Le remboursement doit dès lors intervenir et la décision de la mutuelle doit être annulée.

Quant au montant, la cour rouvre les débats, constatant que le tribunal avait opté pour le remboursement de la totalité de la facture mais que pour la mutuelle il ne doit y avoir qu’un remboursement partiel. L’objet de la réouverture des débats est dès lors de déterminer la base légale du calcul de ce remboursement.

Intérêt de la décision

Cet arrêt qui admet la force majeure en cas d’urgence d’un traitement dûment constatée et accepte en conséquence que l’intéressé n’ait pas attendu l’autorisation de la mutuelle ne manque pas d’intérêt. La cour fait ici à notre connaissance une des premières applications de la force majeure aux hypothèses de l’article 294, § 1er de l’arrêté royal du 3 juillet 1996.

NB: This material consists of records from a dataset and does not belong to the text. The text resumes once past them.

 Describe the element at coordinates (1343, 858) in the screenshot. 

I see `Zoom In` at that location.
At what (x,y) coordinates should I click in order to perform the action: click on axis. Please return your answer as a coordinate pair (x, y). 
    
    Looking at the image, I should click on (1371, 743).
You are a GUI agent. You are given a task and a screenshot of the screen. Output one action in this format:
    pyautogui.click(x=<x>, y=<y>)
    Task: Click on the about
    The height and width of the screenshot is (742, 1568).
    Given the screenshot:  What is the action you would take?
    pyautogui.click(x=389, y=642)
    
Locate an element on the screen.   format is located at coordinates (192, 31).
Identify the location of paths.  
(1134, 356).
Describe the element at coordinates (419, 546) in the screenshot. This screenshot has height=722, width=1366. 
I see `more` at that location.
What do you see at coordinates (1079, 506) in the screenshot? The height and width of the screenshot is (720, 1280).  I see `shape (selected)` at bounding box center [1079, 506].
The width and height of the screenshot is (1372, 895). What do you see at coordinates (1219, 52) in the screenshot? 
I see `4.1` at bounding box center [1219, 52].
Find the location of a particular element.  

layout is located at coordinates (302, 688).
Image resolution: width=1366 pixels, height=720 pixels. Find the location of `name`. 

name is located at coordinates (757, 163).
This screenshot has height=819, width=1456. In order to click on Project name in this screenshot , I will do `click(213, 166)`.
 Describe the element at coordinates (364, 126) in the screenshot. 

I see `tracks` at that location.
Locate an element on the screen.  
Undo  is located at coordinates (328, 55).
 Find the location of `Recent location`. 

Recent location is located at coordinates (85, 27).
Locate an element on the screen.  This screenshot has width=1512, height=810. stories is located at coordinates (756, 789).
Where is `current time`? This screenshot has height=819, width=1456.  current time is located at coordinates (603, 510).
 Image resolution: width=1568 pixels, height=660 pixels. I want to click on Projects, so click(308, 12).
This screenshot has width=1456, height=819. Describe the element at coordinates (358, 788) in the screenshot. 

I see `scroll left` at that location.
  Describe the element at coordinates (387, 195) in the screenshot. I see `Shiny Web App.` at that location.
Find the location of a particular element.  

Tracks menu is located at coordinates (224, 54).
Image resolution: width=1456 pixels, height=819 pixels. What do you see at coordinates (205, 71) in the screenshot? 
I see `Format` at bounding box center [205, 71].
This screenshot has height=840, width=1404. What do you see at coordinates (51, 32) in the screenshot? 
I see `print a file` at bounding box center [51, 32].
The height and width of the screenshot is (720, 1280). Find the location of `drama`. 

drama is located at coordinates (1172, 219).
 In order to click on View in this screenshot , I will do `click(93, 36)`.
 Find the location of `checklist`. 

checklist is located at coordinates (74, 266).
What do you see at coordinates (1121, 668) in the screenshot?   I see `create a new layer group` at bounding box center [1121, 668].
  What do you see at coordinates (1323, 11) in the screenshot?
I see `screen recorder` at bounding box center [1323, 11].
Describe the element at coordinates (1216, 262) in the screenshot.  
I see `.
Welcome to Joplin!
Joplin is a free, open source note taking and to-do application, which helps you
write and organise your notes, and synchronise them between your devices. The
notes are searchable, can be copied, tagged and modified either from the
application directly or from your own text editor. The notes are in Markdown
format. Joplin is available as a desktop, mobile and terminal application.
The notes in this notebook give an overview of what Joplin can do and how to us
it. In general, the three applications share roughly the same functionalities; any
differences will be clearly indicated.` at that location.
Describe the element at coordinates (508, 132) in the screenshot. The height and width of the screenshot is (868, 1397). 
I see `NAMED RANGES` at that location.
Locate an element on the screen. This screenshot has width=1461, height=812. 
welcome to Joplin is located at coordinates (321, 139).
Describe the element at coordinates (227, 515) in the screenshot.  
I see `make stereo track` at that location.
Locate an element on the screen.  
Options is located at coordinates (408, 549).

Si celle-ci est de droit dans toutes les matières, ses conditions sont à examiner avec la plus grande prudence et c’est, à notre avis, à très juste titre que la Cour a admis que les circonstances invoquées constituaient un événement imprévisible et indépendant de la volonté de la personne, rendant impossible l’exécution de l’obligation mise à sa charge.